In other words, functional sensitivity in factor assays is the same as the “slope of calibration curve,” provided the protocol uses linear regression. There are instruments and protocols that use polynomial orders for factor assay; that is why communicating data around factor sensitivity (slope of calibration curve) is not always doable. Typically, people who run factor sensitivity tests work on an identical system with exception of one variable to avoid this problem. Alternatively if data comparison is required between various platforms, they should test identical samples containing various factor levels and report clotting time differences as an indicator for factor sensitivity of their assay system. They need to take care of all manageable variables in their study before jumping to any meaningful conclusion.
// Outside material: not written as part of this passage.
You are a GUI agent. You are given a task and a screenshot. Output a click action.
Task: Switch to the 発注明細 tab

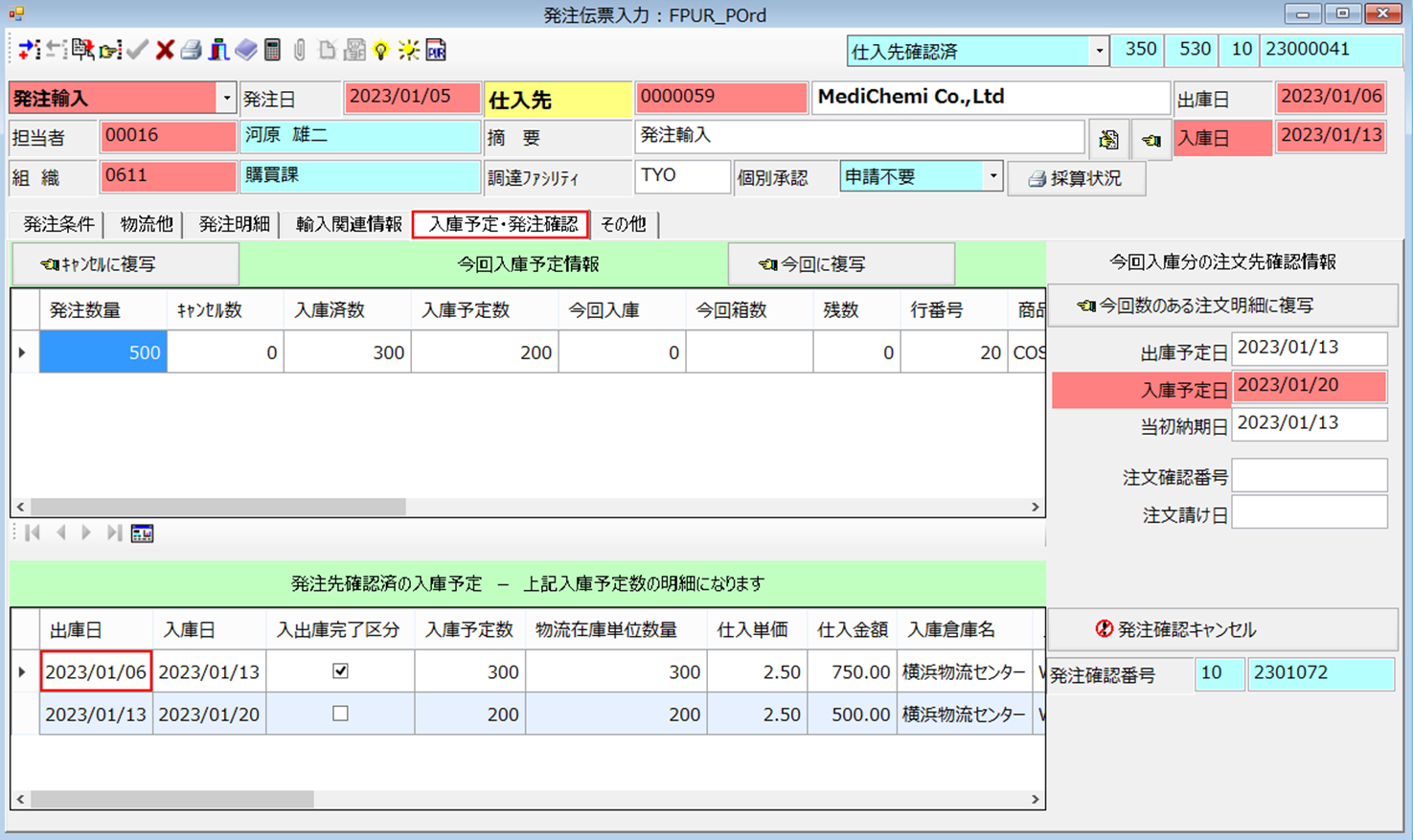(234, 224)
Dave McGlasson describes a second way in which we establish PTT reagent sensitivity. Most PTT reagent manufacturers design their reagent to yield a result exceeding the reference interval limit when the patient's factor level is at 30–40%, reflecting clinical needs. When the manufacturer delivers a new lot of reagent, the laboratory scientist confirms PTT reagent sensitivity by testing against a series of plasma dilutions. We do this typically for factors VIII, IX, and XI, the three factors often implication in coagulopathies, and record this value for as long as the reagent lot is being employed, typically, one year.